> _Task details_
Set the pictures aside and transcribe exactly the lines from the one containing "Click the bar chart icon beside Overview" through the final line of the records.
○ ○ ○ ○ ○ ○ ○
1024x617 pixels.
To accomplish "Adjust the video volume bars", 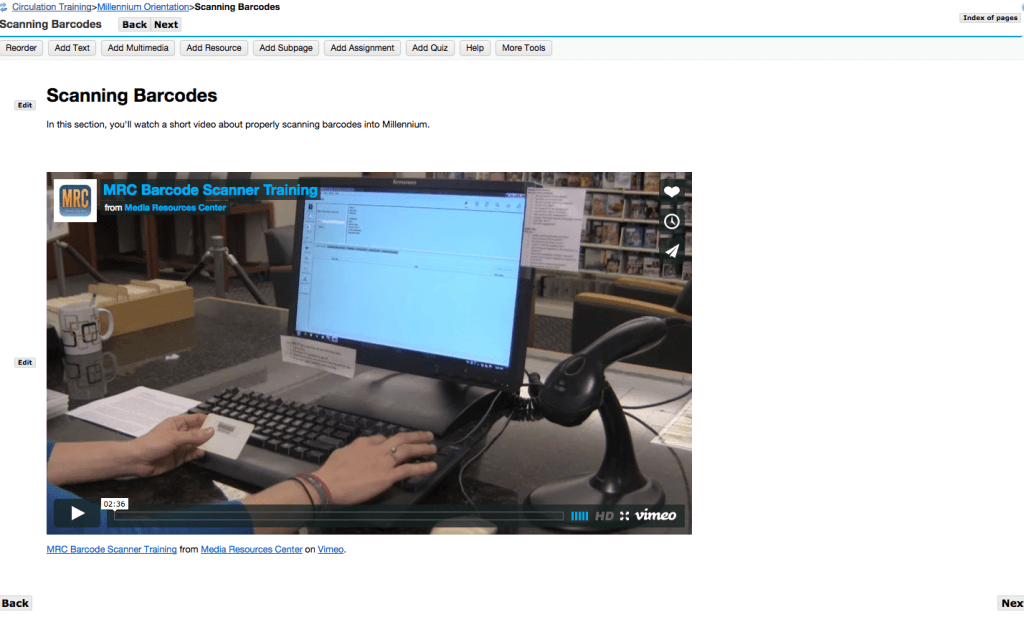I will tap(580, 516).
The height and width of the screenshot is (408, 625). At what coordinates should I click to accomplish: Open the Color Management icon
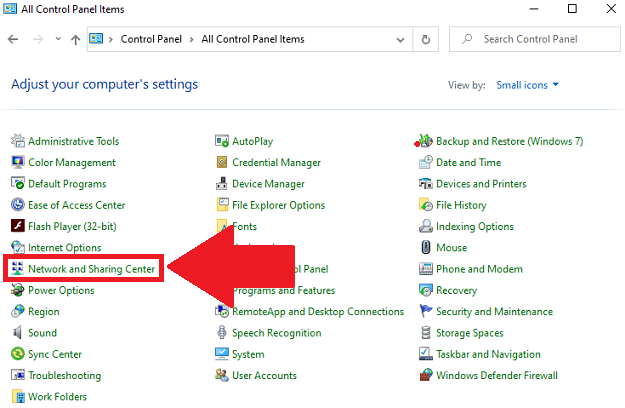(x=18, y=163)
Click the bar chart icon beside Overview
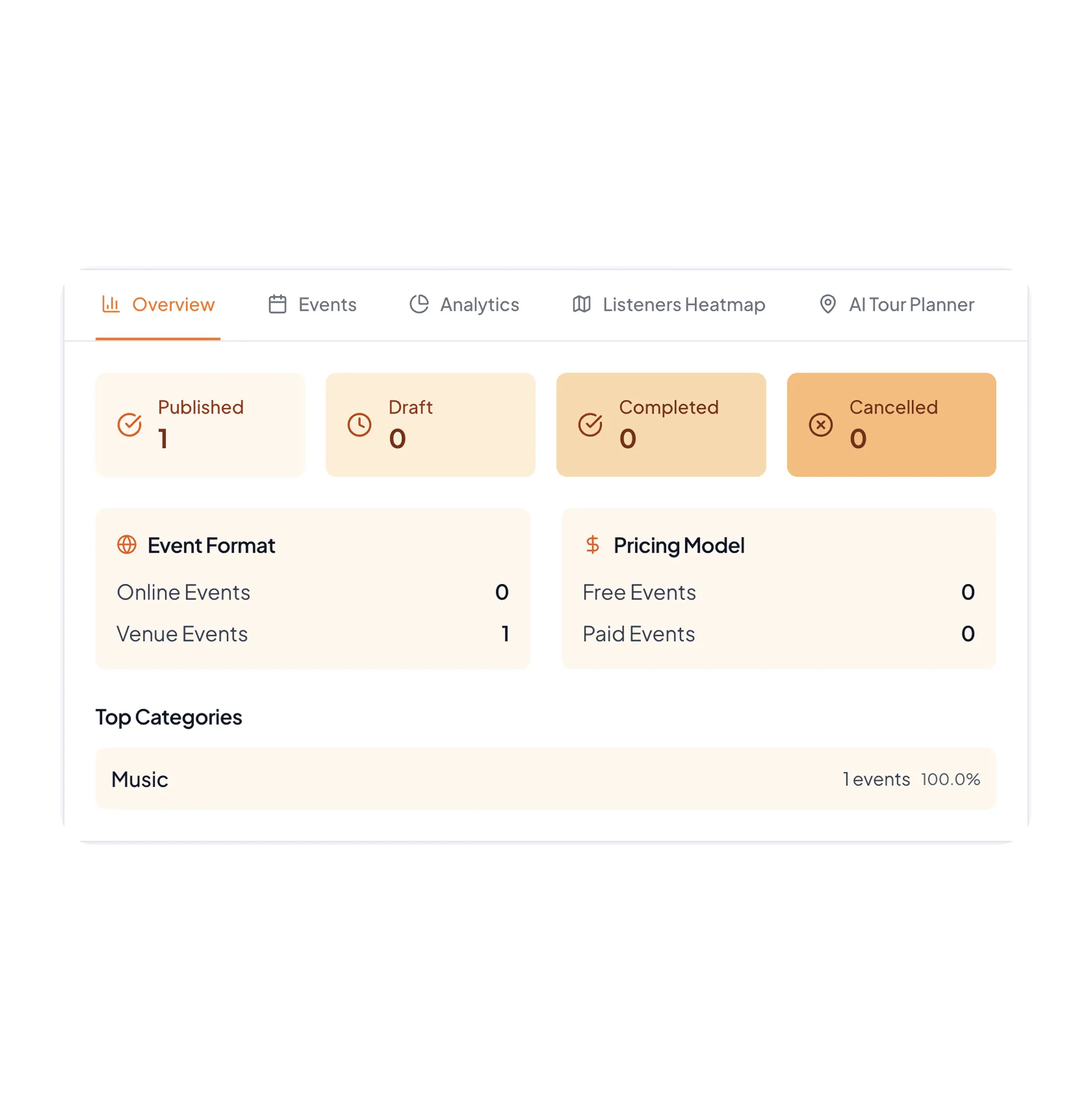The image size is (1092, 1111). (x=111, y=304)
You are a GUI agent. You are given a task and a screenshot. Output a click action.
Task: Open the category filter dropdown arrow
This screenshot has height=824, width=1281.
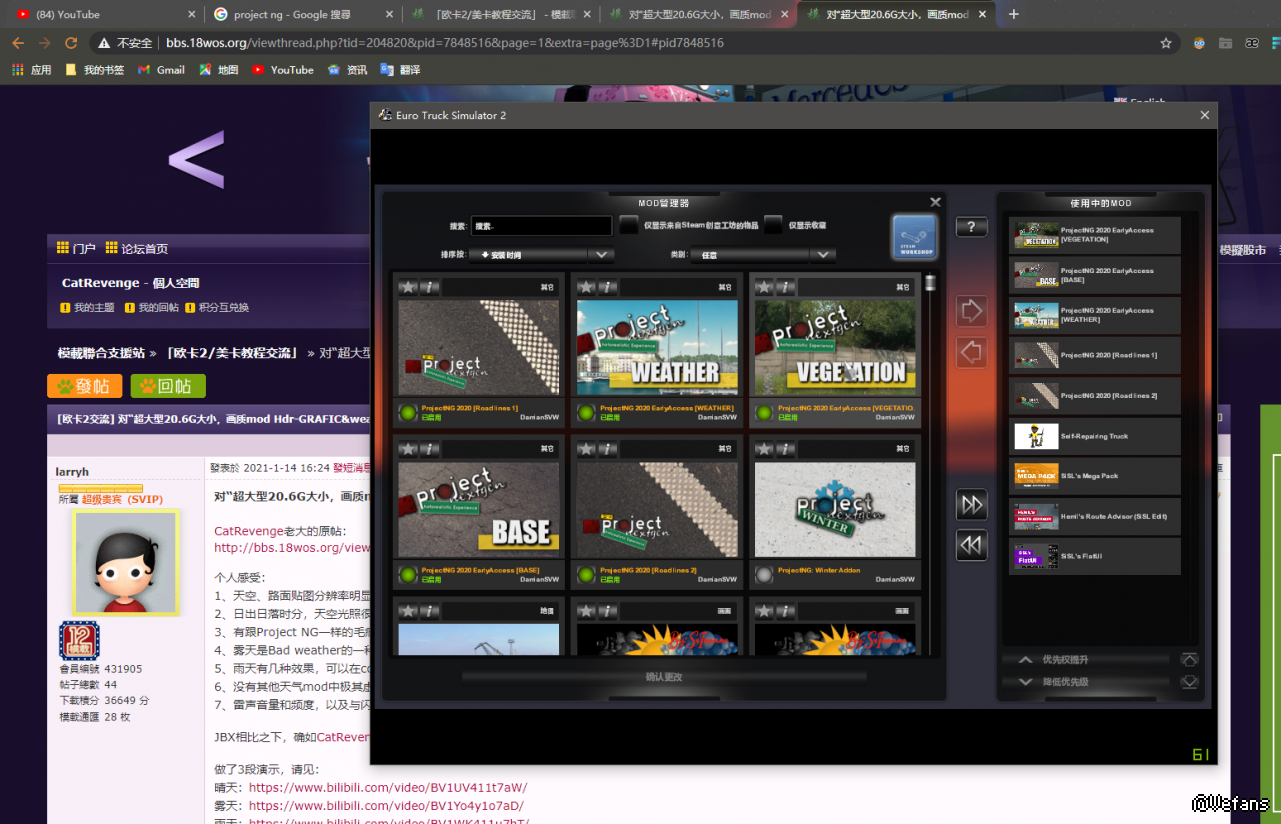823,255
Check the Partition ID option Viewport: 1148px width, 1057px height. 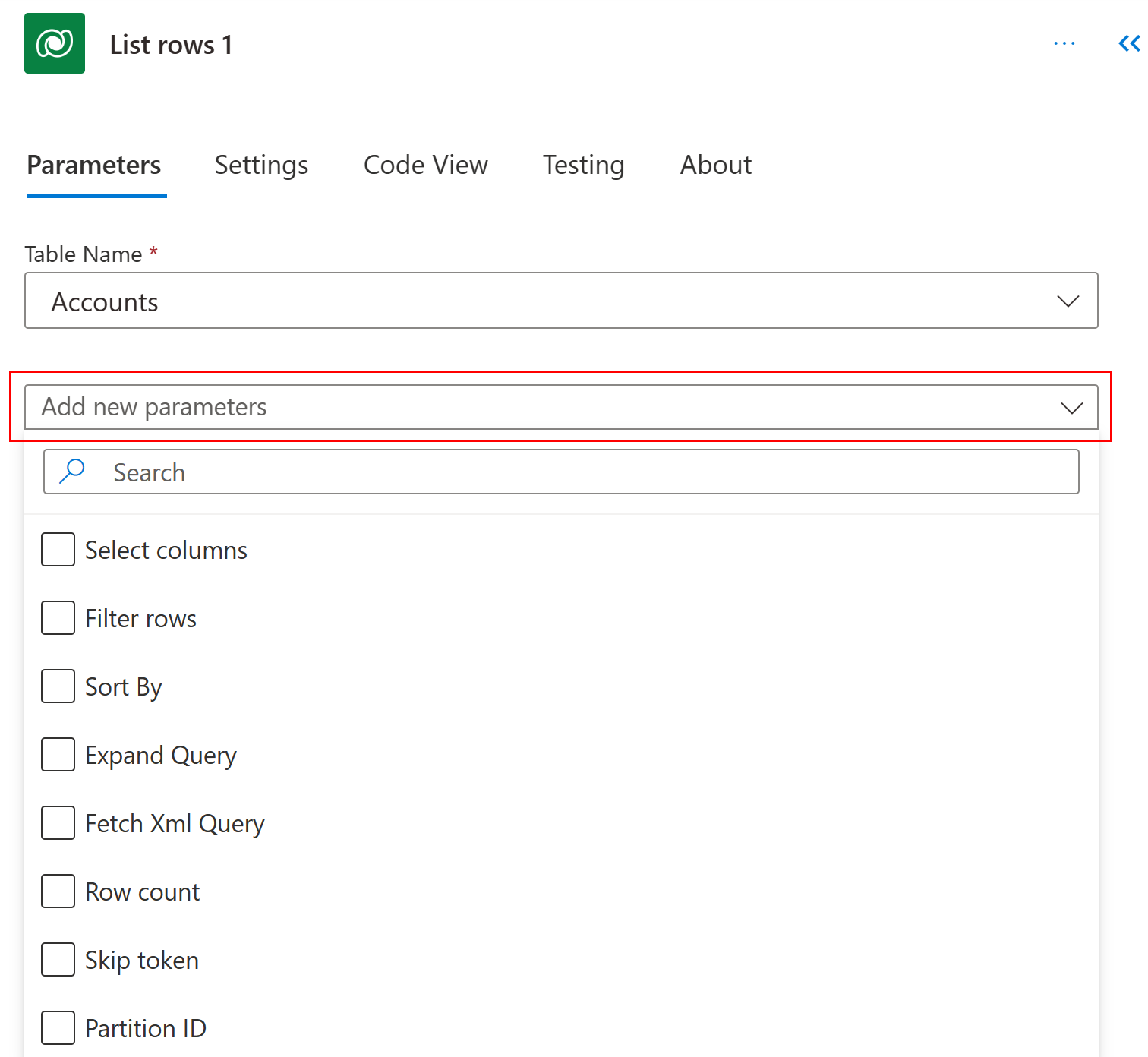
○ ○ ○ ○ ○ ○ ○
> _Response area_
Click the bar chart icon beside Overview
The image size is (1092, 1111). (x=111, y=304)
You are a GUI agent. You are given a task and a screenshot. Output a click action.
Task: Open the category filter dropdown arrow
This screenshot has height=824, width=1281.
823,255
Check the Partition ID option Viewport: 1148px width, 1057px height. 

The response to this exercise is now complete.